Source information ->
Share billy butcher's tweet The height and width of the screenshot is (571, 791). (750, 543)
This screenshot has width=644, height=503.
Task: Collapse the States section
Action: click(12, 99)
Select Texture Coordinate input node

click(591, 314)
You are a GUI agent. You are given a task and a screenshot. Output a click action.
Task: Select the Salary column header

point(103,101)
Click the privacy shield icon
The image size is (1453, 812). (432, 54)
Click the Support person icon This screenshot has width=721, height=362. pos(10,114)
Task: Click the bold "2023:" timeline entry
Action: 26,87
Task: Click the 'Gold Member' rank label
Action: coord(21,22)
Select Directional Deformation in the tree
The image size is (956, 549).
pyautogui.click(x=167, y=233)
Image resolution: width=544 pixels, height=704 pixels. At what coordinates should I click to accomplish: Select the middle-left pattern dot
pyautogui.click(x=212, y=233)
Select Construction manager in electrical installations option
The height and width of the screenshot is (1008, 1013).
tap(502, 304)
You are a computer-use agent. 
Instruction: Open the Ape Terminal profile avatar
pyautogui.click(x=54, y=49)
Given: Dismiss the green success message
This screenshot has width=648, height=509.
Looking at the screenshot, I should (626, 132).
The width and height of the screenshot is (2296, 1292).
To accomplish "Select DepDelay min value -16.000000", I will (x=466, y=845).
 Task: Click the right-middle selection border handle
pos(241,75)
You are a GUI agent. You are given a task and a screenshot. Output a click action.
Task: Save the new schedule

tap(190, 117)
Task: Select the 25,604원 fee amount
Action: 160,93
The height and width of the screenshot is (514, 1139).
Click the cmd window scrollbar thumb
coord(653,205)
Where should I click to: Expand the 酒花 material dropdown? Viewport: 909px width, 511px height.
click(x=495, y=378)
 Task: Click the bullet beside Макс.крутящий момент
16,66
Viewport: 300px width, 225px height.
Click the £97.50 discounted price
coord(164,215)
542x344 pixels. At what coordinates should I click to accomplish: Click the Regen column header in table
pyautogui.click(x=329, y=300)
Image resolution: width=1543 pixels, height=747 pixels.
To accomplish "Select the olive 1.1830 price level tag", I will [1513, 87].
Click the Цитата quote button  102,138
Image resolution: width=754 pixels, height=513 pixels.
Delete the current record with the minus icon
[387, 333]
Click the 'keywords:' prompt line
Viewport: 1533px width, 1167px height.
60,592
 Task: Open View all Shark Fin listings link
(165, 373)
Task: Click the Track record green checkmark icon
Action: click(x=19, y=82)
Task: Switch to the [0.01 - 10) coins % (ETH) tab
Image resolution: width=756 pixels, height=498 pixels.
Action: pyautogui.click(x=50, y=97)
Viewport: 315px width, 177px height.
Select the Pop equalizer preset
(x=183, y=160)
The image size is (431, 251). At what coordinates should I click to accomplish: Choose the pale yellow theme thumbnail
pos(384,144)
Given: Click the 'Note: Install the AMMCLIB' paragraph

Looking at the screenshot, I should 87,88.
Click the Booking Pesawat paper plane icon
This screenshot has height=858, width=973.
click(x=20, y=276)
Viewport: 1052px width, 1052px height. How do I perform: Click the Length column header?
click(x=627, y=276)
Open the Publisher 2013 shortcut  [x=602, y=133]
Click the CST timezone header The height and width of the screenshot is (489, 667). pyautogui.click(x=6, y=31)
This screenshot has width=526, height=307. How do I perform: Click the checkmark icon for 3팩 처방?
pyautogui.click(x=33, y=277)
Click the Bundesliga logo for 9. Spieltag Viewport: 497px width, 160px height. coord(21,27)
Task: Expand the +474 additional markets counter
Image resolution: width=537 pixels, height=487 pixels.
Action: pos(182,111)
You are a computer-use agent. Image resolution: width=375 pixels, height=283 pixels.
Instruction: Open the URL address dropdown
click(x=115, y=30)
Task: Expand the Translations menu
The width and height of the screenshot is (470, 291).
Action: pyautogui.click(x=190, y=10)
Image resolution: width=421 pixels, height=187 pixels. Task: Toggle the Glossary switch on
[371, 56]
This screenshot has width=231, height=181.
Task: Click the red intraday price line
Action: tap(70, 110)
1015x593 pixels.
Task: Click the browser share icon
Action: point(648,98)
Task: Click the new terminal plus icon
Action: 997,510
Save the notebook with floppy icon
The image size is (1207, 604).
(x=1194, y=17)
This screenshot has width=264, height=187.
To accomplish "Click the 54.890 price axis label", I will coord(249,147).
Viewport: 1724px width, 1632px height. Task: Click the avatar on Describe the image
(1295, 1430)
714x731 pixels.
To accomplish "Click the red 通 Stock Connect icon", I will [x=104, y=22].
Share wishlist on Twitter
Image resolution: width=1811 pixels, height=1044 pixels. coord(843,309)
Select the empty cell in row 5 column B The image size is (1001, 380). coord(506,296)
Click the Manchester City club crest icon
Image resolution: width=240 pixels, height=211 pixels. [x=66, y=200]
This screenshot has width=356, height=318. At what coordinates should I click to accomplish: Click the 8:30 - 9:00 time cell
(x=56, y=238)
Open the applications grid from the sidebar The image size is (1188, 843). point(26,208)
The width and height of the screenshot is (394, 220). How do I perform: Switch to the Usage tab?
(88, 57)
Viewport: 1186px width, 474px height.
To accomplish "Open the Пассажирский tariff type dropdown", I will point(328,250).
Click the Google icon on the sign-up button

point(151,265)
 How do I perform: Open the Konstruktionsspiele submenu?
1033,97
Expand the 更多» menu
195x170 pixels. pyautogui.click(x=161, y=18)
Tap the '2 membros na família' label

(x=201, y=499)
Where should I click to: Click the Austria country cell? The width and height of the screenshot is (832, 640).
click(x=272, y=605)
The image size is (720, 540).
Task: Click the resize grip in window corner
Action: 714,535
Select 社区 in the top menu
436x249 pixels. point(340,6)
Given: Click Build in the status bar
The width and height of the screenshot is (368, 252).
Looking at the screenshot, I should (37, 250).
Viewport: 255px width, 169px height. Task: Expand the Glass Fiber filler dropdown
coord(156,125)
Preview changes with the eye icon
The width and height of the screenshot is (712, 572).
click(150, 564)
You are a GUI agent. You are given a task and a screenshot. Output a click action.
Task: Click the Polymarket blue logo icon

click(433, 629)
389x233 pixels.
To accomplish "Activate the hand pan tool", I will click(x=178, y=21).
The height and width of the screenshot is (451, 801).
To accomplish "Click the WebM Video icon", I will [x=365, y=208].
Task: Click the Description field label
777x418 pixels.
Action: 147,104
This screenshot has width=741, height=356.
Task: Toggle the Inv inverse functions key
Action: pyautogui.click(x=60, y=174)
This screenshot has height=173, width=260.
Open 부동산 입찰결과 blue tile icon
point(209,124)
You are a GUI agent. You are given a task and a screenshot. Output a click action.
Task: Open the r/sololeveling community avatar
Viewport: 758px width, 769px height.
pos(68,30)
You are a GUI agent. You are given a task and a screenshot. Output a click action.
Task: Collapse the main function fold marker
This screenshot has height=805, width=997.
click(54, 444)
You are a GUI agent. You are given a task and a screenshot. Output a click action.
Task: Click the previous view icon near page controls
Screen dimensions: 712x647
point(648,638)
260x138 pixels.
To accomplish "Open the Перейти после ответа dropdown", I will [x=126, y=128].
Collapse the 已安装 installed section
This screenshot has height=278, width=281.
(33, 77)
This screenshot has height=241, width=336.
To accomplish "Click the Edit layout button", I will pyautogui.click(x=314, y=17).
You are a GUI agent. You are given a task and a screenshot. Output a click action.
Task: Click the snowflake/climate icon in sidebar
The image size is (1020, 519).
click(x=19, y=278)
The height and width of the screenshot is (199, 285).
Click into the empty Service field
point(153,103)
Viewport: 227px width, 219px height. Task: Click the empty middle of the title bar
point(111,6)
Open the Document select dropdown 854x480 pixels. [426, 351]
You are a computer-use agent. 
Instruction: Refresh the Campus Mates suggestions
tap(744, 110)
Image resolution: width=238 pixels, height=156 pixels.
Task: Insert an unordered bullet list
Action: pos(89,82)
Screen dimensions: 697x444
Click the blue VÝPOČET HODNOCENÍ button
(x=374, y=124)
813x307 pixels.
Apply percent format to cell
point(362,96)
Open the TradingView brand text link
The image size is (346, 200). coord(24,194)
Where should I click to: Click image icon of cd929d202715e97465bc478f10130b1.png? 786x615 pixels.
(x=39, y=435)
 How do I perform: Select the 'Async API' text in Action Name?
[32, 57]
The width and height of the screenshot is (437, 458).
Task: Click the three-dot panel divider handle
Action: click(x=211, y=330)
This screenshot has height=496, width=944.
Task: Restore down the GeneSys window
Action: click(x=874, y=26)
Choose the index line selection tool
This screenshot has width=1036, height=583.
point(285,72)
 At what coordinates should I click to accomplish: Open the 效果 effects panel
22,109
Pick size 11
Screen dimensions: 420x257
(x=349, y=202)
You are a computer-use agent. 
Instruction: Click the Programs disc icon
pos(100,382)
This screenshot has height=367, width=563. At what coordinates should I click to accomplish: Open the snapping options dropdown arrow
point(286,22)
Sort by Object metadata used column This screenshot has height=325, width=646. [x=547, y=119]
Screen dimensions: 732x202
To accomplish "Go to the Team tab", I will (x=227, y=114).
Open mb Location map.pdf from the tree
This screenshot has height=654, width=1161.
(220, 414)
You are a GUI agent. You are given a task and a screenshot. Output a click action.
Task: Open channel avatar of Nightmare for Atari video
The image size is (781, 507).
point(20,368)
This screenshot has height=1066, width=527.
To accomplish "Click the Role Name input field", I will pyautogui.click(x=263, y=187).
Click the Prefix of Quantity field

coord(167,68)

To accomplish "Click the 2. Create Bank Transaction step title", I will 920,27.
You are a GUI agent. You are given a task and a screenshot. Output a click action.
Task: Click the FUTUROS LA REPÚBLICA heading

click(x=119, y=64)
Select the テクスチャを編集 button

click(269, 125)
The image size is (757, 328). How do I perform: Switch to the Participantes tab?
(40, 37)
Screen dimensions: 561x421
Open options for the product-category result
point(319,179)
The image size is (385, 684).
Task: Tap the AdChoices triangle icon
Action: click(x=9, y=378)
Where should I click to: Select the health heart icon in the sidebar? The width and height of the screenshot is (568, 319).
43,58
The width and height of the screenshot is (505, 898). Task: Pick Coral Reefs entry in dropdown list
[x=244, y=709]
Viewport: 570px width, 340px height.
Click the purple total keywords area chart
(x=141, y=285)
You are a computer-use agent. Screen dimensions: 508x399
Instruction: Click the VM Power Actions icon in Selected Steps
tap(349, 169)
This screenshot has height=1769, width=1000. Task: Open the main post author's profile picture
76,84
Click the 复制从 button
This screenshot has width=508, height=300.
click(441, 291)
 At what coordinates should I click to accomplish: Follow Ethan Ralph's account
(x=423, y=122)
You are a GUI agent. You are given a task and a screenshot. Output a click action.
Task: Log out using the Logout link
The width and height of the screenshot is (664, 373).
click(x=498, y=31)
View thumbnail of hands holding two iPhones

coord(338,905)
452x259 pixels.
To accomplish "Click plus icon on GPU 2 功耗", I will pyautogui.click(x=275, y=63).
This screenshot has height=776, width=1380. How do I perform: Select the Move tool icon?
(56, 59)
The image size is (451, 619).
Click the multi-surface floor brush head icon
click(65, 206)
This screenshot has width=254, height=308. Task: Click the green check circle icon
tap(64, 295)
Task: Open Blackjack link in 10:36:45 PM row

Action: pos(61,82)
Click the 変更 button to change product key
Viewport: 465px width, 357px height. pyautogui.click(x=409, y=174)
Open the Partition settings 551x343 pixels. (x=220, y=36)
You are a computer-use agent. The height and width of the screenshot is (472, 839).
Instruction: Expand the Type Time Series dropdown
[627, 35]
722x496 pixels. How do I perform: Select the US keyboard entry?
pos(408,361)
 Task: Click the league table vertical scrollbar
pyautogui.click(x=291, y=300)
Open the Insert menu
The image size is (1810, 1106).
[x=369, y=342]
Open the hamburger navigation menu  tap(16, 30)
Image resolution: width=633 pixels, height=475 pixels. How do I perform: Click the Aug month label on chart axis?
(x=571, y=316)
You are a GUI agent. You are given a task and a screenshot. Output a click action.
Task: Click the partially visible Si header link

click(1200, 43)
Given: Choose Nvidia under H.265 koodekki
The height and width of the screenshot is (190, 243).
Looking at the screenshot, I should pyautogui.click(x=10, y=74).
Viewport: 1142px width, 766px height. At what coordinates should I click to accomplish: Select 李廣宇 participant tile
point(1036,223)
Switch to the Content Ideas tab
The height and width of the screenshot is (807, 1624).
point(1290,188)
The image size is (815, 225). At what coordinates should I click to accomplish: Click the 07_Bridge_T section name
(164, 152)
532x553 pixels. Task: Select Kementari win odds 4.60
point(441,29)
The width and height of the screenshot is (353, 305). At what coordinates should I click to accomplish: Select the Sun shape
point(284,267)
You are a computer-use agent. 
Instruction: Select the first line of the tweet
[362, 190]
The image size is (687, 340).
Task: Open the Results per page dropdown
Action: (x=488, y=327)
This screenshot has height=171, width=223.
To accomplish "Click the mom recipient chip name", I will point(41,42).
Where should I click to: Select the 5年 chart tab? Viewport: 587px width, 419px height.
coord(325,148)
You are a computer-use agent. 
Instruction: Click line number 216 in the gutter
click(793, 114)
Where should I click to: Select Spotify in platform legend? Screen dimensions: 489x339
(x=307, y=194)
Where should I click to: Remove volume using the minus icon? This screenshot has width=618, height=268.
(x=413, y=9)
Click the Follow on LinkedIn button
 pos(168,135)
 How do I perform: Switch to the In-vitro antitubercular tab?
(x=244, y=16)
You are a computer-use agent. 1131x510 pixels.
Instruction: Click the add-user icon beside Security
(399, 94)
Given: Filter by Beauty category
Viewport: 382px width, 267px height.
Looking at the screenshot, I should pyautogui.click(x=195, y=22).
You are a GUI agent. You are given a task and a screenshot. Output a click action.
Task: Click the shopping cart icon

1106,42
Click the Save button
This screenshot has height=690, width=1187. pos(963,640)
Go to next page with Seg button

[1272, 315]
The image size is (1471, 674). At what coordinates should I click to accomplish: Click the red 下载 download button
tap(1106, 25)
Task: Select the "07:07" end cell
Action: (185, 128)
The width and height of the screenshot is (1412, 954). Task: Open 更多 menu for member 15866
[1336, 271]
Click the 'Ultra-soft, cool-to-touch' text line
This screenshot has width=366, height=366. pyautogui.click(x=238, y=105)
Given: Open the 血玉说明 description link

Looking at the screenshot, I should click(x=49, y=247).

Activity -> Set down, from the entries above, exactly the lines from the one with "The width and height of the screenshot is (712, 572)." up to and including the one with "Collapse the 已安装 installed section", and no other lines.

Task result ->
The width and height of the screenshot is (712, 572).
click(150, 564)
You are a GUI agent. You are given a task and a screenshot. Output a click action.
Task: Click the Polymarket blue logo icon

click(433, 629)
389x233 pixels.
To accomplish "Activate the hand pan tool", I will click(x=178, y=21).
The height and width of the screenshot is (451, 801).
To accomplish "Click the WebM Video icon", I will [x=365, y=208].
Task: Click the Description field label
777x418 pixels.
Action: 147,104
This screenshot has width=741, height=356.
Task: Toggle the Inv inverse functions key
Action: pyautogui.click(x=60, y=174)
This screenshot has height=173, width=260.
Open 부동산 입찰결과 blue tile icon
point(209,124)
You are a GUI agent. You are given a task and a screenshot. Output a click action.
Task: Open the r/sololeveling community avatar
Viewport: 758px width, 769px height.
pos(68,30)
You are a GUI agent. You are given a task and a screenshot. Output a click action.
Task: Collapse the main function fold marker
This screenshot has height=805, width=997.
click(54, 444)
You are a GUI agent. You are given a task and a screenshot. Output a click action.
Task: Click the previous view icon near page controls
Screen dimensions: 712x647
point(648,638)
260x138 pixels.
To accomplish "Open the Перейти после ответа dropdown", I will [x=126, y=128].
Collapse the 已安装 installed section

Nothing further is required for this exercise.